Val: are you redoing the current introduction sequence or are you adding a new tutorial before it?

Nikolai: I would not like to comment about this at this time, but you will find out in about a month… 

Going back quickly, last question; into the level design. To what extent to you think the enemies play a role in the actual level? I noticed that some were very specific like the dragon and the tower…

Pawel: Well not many people consciously realize this, but there are some different monsters, and different approach of monsters and different numbers of monsters and different points of the day. So there are some more monsters during night then during day. There are more Elven soldiers in the Urveth side attacking you during the day, and there will be fewer at night. But there will be more Nekers during night for example… 

Nikolai: Exactly, the question is to make the world believable, and its in making the NPC’s behave and have a real seeming purpose in the world that makes this. Many of the people living in the worlds communities have a schedule, they wake up and go fishing, I don’t know, the butcher cuts the meat and so on, this is the same case with the monsters. The forest as a level, doesn’t just act as a place for the spawning point of endless monsters. Again in the example of the first act where you have for example some quest where yuou have some quest to get rid of some monsters, and actually when you do that the monsters don’t spawn as often as they do when you first get into the levels.

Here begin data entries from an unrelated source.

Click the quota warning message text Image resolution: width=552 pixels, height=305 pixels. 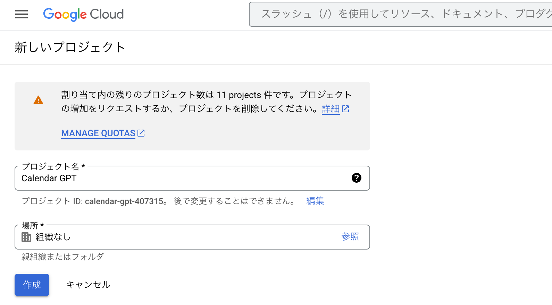coord(206,102)
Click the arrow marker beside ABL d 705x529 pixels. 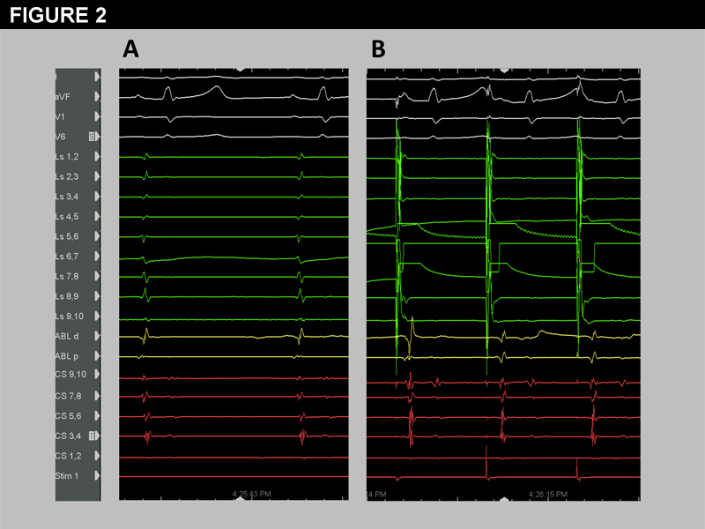98,336
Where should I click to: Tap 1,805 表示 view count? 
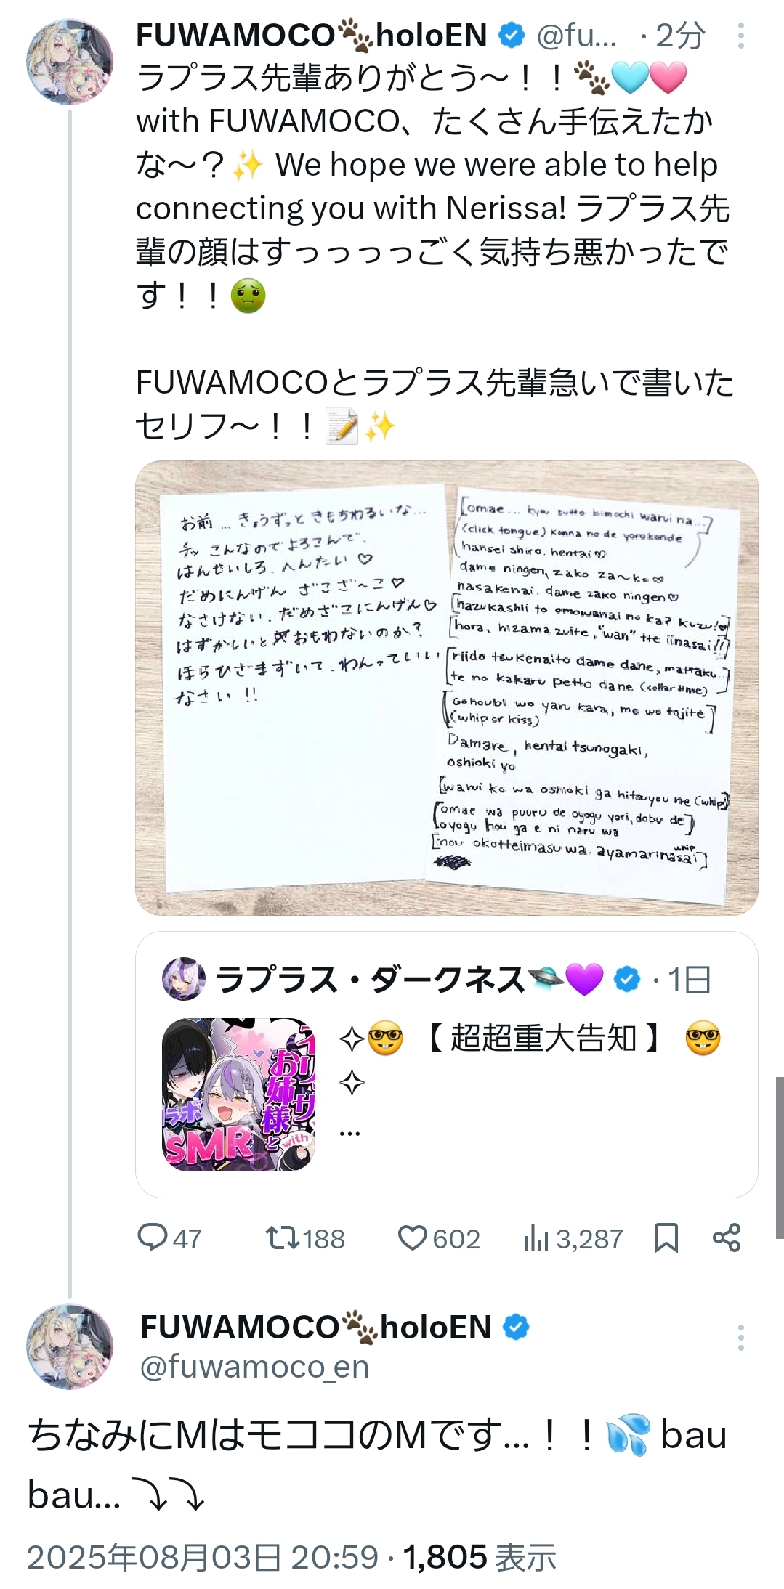pos(480,1556)
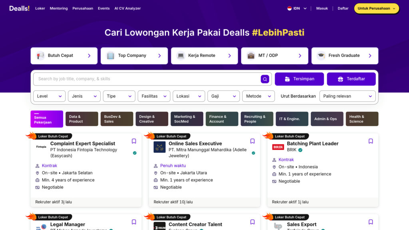Screen dimensions: 409x230
Task: Open Kerja Remote laptop shortcut
Action: point(204,56)
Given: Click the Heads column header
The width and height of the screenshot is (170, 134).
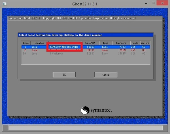Looking at the screenshot, I should tap(135, 43).
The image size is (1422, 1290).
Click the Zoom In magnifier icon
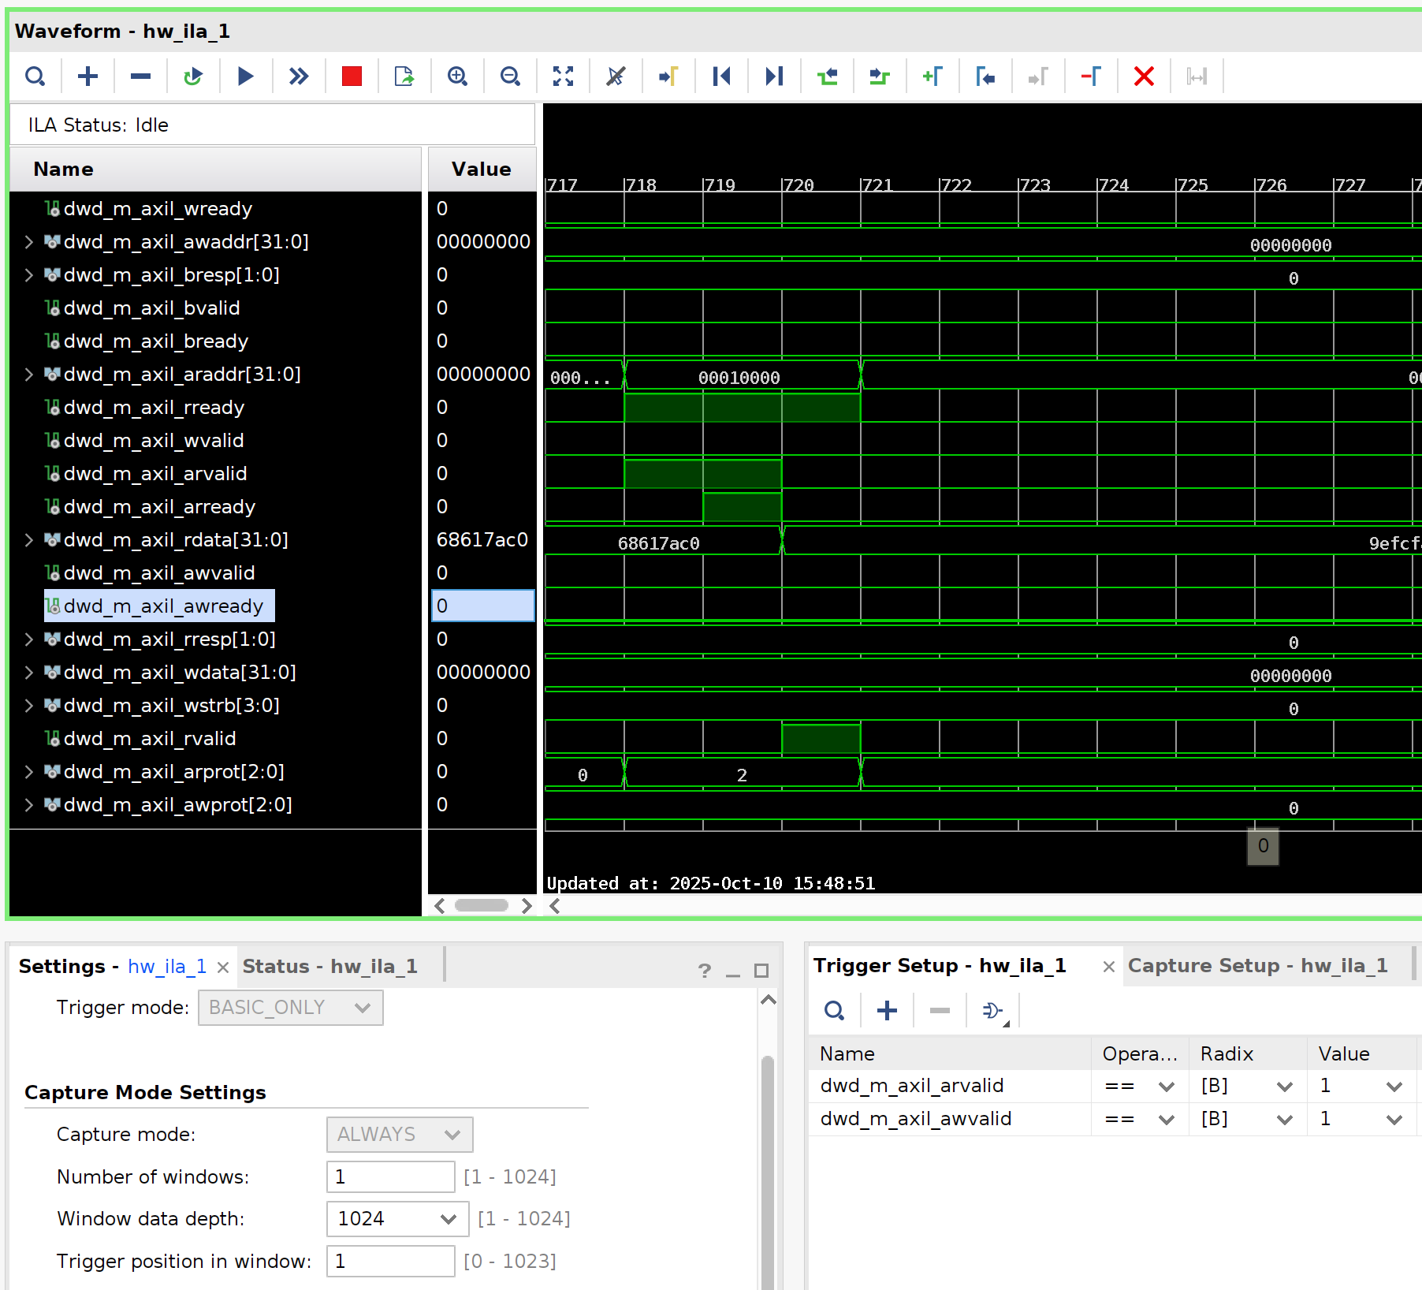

We also have some instances where monsters fight against each other because it’s not like every monster is against the main player. 

This makes you feel like the environment is more real… and revolves around with/without you… 

Nikolai: Exactly, exactly and as Pawel said, monsters who appear only at night like Drowners or only at day like Nekkers, are also a very important in the world.

But at the end of the day, this is all about gameplay and I felt like the levels were very specifically designed to accommodate an arena vs a certrain type of enemy. Like the… (I do a motion with my hand)

Nikolai: The Kyran? 

Yes that one is a good example!

Nikolai: Ofcourse as in every game we had some speciel enemies, like the dragon, the Kyran or the Drog. So ofcourse in such cases you also design the levels, to accomdaate the level to the monsters… because some of those scenes were also scripted, like the run from the dragon, you have the roofs over your head, to protect you from the fire. So in such situations its very clear how the NPC and the level work together and ofcourse to the story. 

These specifc levels are very important aren’t they? Because they give you a feeling of time. They give you a plot point in the game, which you know you’ve progressed…

Nikolai: Yes! Exactly, exactly… because they are some points in the game where you can move freely do some side quests so on, but sooner or later, you will return to the main plot. The decisions, you will see, the players make through the game have a reflections in the levels themselves. For example in act I when you decide to help Roche, there is a big feast with the soldiers in Flotsam. But when you decide to help Ioverth, the humans living in Flotsam will attack the non-humans there, and there will be a big pogrom. 

So it makes the environment much more real as it is reflected by your actions, physically… so its not that the levels are only built physically round the player but they are also malleable in a way and...

Nikolai: changing based on the decisions… this was also very important to us!

Makes you feel like you’re actually in the game….

Nikolai: So all those elements, the monsters, attention to detail, lighting, changing environments based on the decisions makes our world really believable and I think the “European Games Award” was rightly won for our hard work.